Recette (non-exhaustive) du bonheur urbain : saupoudrer de relations sociales et garnir d'espaces verts 

Les cabinets en charge des classements mondiaux des villes s’intéressent de près au “bonheur”, critère d’attraction pour les cadres d’entreprises. Mais que cache cette notion de “bonheur en ville” ? Le classement Mercer de 2019 place la variable “relations économiques et commerciales” (qualité des relations commerciales internationales entre le pays et ses partenaires) en première position pour juger si une ville rend heureux ou non…

Au contraire, dans l’article “Une ville déprimante” de la revue Urbanisme, la santé mentale des habitants constitue le critère déterminant du “bonheur en ville”, alors même que le champ de l’urbain est traditionnellement associé à l’image de la ville pathogène, génératrice de stress et d’isolement. Selon le journaliste Morgan Poulizac, deux domaines ont un fort impact sur la santé mentale urbaine : favoriser la création et le maintien de liens sociaux tenaces et encourager la fréquentation d’espaces verts. Dès lors, il s’agit de questionner la capacité des villes à mettre en oeuvre des projets et politiques publiques garants de ces deux fondamentaux.
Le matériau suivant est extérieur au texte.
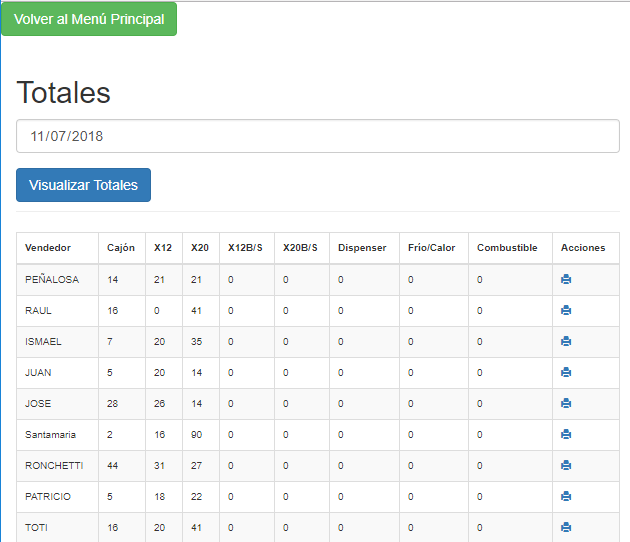
Task: Click print icon in ISMAEL row
Action: click(x=566, y=342)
En France, les villes n’ont pas de compétences en santé publique. Néanmoins, elles possèdent la compétence de l’urbanisme, et c’est là que la connexion s’opère entre cité et santé. Dans son livre Happy City, Charles Montgomery s’attarde sur la ville périphérique Mountain House, où l’American dream a été poussé à son paroxysme : dans cet espace monofonctionnel et “tout-automobile”, la forme et les fonctions de la ville empêchent les habitants de se rencontrer. Parallèlement, l’ouvrage mentionne plusieurs études ayant prouvé que les troubles mentaux sont plus fréquents dans les voisinages avec des liens sociaux ténus. Afin de favoriser ces derniers, l’autorité publique doit donc ”envisager la densité avec habileté”, mais également réduire la dépendance à la voiture en promouvant les modes actifs et créer des quartiers aux fonctions mixtes.

Une autre manière de favoriser les liens sociaux rejoint la seconde recommandation de Morgan Poulizac : favoriser les espaces verts. L’Observatoire des villes vertes indique que la proximité d’un espace vert “réduit la prévalence de nombreuses maladies”, car il encourage l’activité physique, crée des espaces de respiration et de rencontres. En plus d’aménager des espaces verts, certaines villes investiguent de nouvelles formes de  politiques publiques. Grenoble, Paris et Montréal encouragent ainsi la végétalisation de leurs rues et la création de jardins partagés. L’évaluation du projet “Ruelles vertes” à Montréal montre que les rues végétalisées poussent à la création de projets entre voisins. Plus récemment, les villes se sont mises au numérique pour encourager la fréquentation des parcs, via le monitoring végétal et/ou des expérimentations pilotes avec des objets connectés.

Cependant, ces politiques liées à la ville heureuse présentent un risque de gentrification. Une ville favorable aux modes actifs, petits commerces et espaces verts, constitue en effet un lieu de choix pour les cadres et les fameuses “classes créatives”, ce qui contribue à augmenter le prix du foncier dans les villes. Afin d’éviter de reléguer les habitants moins aisés en périphérie “déprimante” (auxquelles les mêmes recommandations peuvent par ailleurs s’appliquer), les villes doivent compléter leur action par des politiques de l’habitat - favoriser les logements sociaux et lutter contre la spéculation foncière par exemple.